HIF-1α enhances autophagy to alleviate apoptosis in marginal cells in the stria vascular in neonatal rats under hypoxia.

In the cochlea, various factors, such as noise, aging, and inflammation, induce hypoxia, resulting in the up-regulation of hypoxia inducible factor-1α (HIF-1α). The role of HIF-1α in hypoxic marginal cells (MCs) of the stria vascularis is unknown. This study examined HIF-1α-mediated autophagy in MCs of neonatal rats and its mechanism of action. We found that an increase in HIF-1α expression was associated with autophagy and apoptosis. Treatment with PX478, a specific inhibitor of HIF-1α, decreased the HIF-1α level, and the degree of autophagy decreased in hypoxic and apoptotic MCs.
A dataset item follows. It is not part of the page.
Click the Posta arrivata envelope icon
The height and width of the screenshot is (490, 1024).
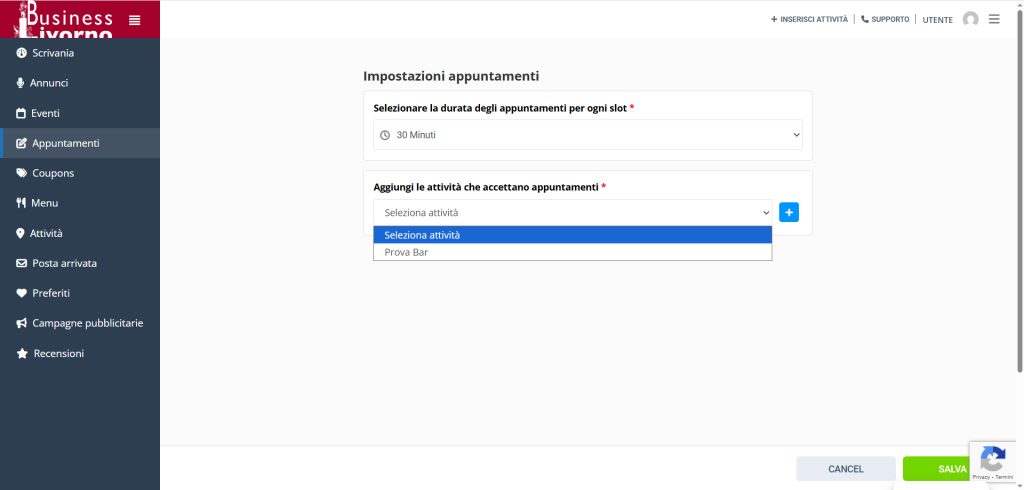tap(22, 263)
By contrast, treatment with DMOG, an activator of HIF-1α, increased autophagy and decreased apoptosis. Both PX478 and DMOG had no effect on the apoptotic rate after treatment with 3-methyladenine, an inhibitor of autophagy, indicating that HIF-1α promoted autophagy to protect MCs from hypoxia-induced apoptosis. Lastly, we silenced Bnip3(Bcl-2/adenovirus E1B 19-kDa interacting protein) in MCs to identify the mechanism of action. Our results show that the HIF-1α-BNIP3 pathway mediates the anti-apoptotic effects through an increase in autophagy.